Epilepsy affects people of all ages. In fact, about 50 million people in the world have epilepsy according to the World Health Organization (WHO). 1 These patients typically suffer from seizures which may be due to a number of things: brain damage before or during birth, a traumatic head injury, an infection, genetic syndromes, or a brain tumor. Current treatments, designed at controlling the seizures themselves, are about 70 percent effective in children and adults with epilepsy. We’ll take a look at some of the current treatments and one in particular that has become significantly more successful as a result of a chemical modification.

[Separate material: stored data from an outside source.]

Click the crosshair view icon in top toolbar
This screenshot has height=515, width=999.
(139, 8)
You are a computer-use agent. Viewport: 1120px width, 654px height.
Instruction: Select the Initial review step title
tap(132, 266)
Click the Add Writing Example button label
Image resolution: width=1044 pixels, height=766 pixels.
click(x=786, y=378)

Let’s talk about three different kinds of molecular acids: octanoic acid, valproic acid, and decanoic acid. To keep it simple, these fatty acids aren’t very long (medium), and they are found in things we eat. One key aspect of the ketogenic diet is regular intake of medium chain triglycerides (fats), usually simply referred to as “MCT oil;” more specifically, these often refer to octanoic acid and decanoic acid .2 Decanoic acid (which is also known as capric acid), for example, is found in coconut and palm oil. 3 It’s known for being good at stopping seizure activity.
One of the popular current treatments for epilepsy is valproic acid.4 It’s sold in the US, Canada, and many other countries under a bunch of other names. This acid is shaped into a medication and used to control seizures.
Octanoic acid is found in the milk of mammals (think cow milk!) and palm oil. It’s not usually good at stopping seizure activity, but when it’s modified, it’s even better than the stuff people are currently being treated with; i.e., Valproic!5
A New Modification
Using this information, one group of researchers took on the challenge of creating a modified version of octanoic acid to make it a more effective therapy than Valproic.6
When the researchers tested this new variant in mice with induced epilepsy, they found that the treatment was more effective overall. In cells with the disorder, the modified octanoic acid was more potent than Valproic. A specific example is the inhibition of histone deacetylase (HD) by valproic acid. Histone deacetylase is a fancy term referring to something in your body that re-structures the little proteins attached to your DNA, which is known to cause a whole host of developmental problems.
Making Treatment Safer
In simple terms, because Valproic inhibits HD, it’s not letting your HD do its thing (i.e., cause seizures) and modify the expression of your DNA as it normally would. If HD was allowed to run rampant, it would help create the perfect environment for genetic defects. In the study of octanoic acid, the researchers found that these modified forms of octanoic acid actually reduced HD inhibition. Basically, octanoic acid not only does what Vaproic can do only better, but it also comes without all the genetic side effects!
This opens doors for people suffering from epilepsy to find more potent and safe relief!